Former Singaporean constituency

Rural West Constituency was a constituency represented in the Legislative Council of Singapore from 1948 until 1951. It elected one Legislative Council member.

== Profile ==
The Rural West constituency covered the seven surrounding islands of SIngapore, the naval base area in Seletar, and the army cantonment in Pasir Panjang. It also covered populated areas as Bukit Timah, Holland Road, Jurong and Sembawang.

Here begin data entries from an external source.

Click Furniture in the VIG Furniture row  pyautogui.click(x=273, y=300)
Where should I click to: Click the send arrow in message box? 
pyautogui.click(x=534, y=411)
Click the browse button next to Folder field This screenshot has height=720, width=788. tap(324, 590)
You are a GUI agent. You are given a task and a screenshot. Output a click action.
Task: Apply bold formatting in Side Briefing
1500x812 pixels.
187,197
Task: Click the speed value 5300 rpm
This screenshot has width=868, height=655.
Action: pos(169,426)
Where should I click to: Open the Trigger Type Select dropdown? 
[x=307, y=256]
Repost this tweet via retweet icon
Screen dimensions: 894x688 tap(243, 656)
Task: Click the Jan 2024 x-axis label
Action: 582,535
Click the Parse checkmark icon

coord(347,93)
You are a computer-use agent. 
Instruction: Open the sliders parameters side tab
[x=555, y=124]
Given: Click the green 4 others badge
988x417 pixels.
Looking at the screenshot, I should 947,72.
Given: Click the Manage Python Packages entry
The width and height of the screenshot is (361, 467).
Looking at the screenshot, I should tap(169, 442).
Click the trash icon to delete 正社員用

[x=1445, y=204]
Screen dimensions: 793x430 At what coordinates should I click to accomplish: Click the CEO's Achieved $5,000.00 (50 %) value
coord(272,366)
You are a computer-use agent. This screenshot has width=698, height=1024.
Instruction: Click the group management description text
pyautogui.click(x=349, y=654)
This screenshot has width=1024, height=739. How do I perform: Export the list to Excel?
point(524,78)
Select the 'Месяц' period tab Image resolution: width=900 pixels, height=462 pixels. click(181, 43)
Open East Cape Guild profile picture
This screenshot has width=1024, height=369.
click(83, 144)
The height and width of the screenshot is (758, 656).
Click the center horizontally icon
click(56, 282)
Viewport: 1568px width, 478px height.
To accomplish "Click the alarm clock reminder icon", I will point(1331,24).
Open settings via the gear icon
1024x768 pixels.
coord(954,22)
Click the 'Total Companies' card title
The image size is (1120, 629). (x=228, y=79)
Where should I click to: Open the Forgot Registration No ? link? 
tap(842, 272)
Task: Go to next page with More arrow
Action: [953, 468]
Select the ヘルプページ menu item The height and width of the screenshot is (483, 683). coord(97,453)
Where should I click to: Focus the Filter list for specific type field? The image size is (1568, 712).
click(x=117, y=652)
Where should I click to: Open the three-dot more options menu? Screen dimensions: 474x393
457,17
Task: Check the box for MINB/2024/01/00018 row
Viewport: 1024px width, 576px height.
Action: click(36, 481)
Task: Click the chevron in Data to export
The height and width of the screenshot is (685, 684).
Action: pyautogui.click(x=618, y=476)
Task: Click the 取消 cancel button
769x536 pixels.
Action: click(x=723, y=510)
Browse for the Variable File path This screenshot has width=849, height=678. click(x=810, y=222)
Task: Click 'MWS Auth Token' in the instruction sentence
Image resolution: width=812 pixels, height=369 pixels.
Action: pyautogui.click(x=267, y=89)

It also covered the areas of Bajau, Bukit Batok, Bukit Panjang, Bukit Timah, Choa Chu Kang, Clementi, Jurong, Kranji, Lim Chu Kang, Mandai, Pandan, Pasir Panjang, Peng Kang, Seletar, Sembawang, Tuas, Ulu Kalang, Ulu Pandan, Woodlands, Yishun.

== History ==
The constituency was formed in 1948. In 1951, the constituency was abolished and renamed as Bukit Timah Constituency.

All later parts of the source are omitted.